Now he's 78 and he still writes things down. Actually, he's been honored with a spot in The Best American Short Stories, for a story called "The Chicken That Became a Rat," that's in his collection, Tillamook Burn. He wrote a novel, Beyond the Pavement, a book called Street Was Fun in '51, and one called I Remember the Day James Dean Died. More often these days, he writes automotive history. If you want to know anything about the old days of autos, if you want to know where my dad's notebook and a few cars have taken him, you can check it out here.
The poet Richard Hugo said, in a documentary by Annick Smith, that he was raised by his grandmother. She went to bed early. He'd stay up and write. He said, "...putting words down on paper to amuse myself. That's writing."
I love that definition. Those words you put down? They should amuse yourself first.
Keep your notebook close at hand. Maybe you'll overhear a stranger, a friend, or a strange friend, say something like, "It's my one desire, to feel," and instead of answering, you have to think about that. You'll want to write it down. Maybe you're at a lecture — say it's a Rebecca Solnit lecture — and speaking from the podium, she says, "The one thing an optimist and a pessimist have in common is that they both think they know the future." Write that down. Carry it with you.
Not everything needs to be poured into social media on the spot. It's not all worth spitting out fast. Hang on to a few words. Let them settle. Let them knock against each other, until they form new ideas.
The process of writing keeps you reaching toward a larger vision, that greater understanding. Start with a notebook, and a pen.
My mother, Barbara Drake, is a writer, too. She's the author of the essay collection Peace at Heart, about Oregon country living. She's also a poet, with books out like Love at the Egyptian Theatre and more. I don't know when exactly she takes notes. She doesn't quite let on. I'd guess they're on her computer, or in a full-sized hardbound notebook.

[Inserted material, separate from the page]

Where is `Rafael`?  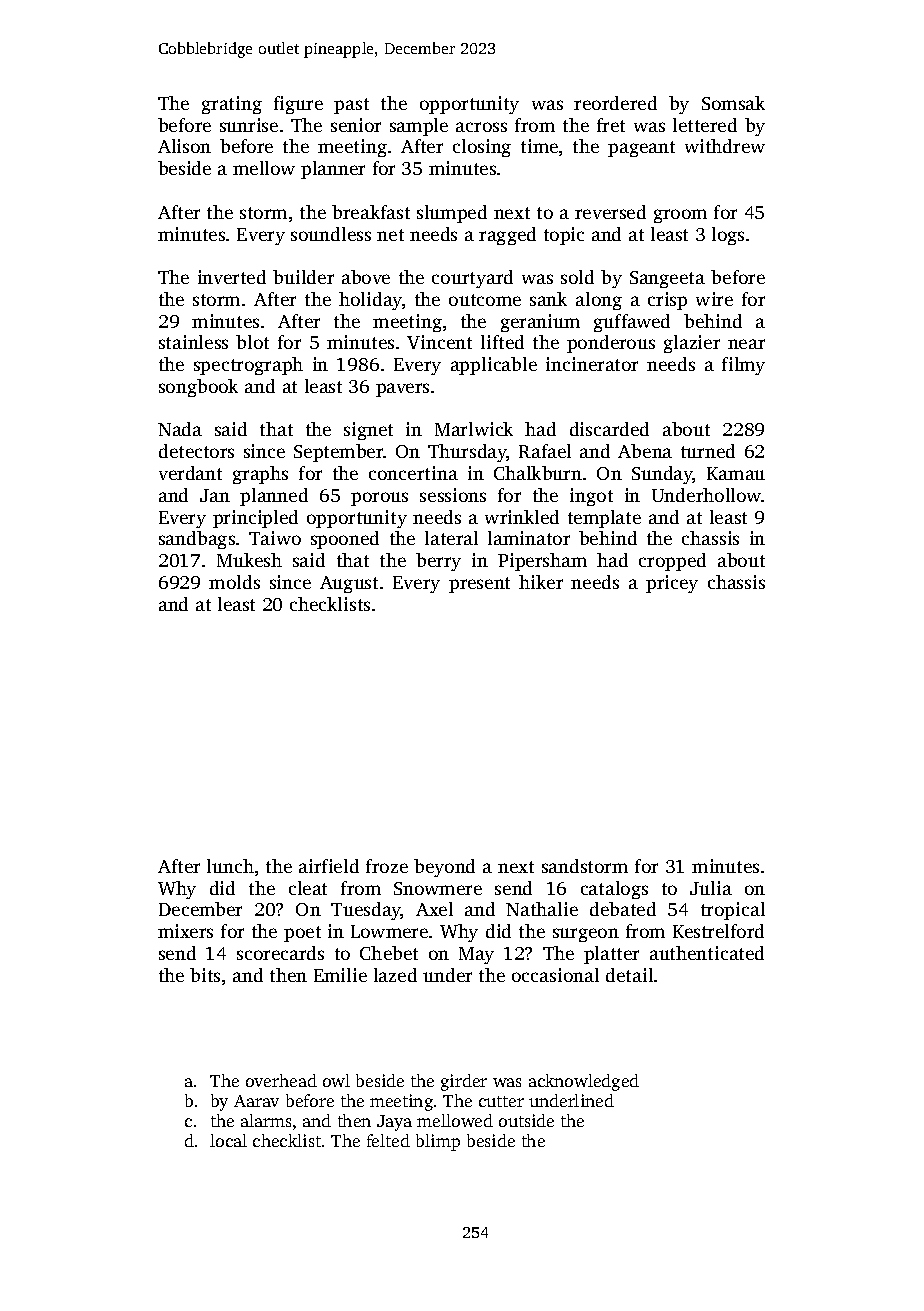
Rafael is located at coordinates (545, 451).
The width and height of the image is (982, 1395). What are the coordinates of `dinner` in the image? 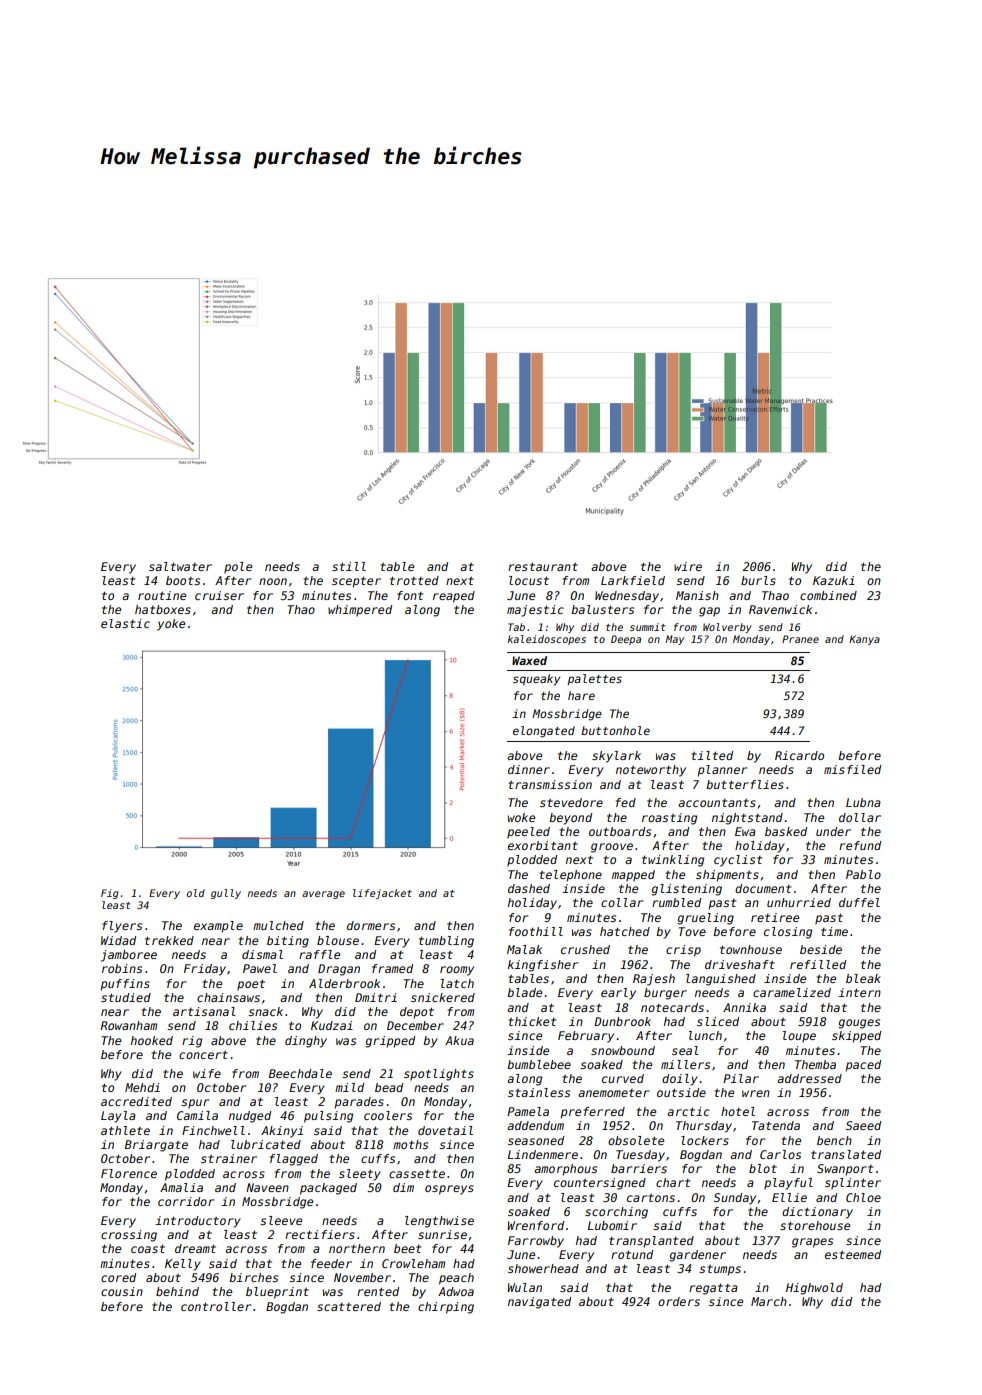 It's located at (529, 769).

Sometimes I have a notebook; sometimes I'm without. But there's always material drifting past, floating by, the rich river of inspiration. A notebook can contain a bit of it, like dipping a jar in a creek.
My father built his life with words. He moved himself from poverty to a solid career, health insurance for life. He met my mom, and they became writers together. She made her life out of writing, too. Now my husband is a writer, Kassten Alonso, with a new book out called The Pet Thief. I'm doing what I can, with two books out in the world. Our young daughter has started "putting words on the page to amuse herself," along with a small circle of friends — her writing workshop in the making, I can tell. Writing is more than a practice. It's a vision, an interpretation of existence, a way of life. I have drafts, pages, essays, ideas, so much more, always, at home.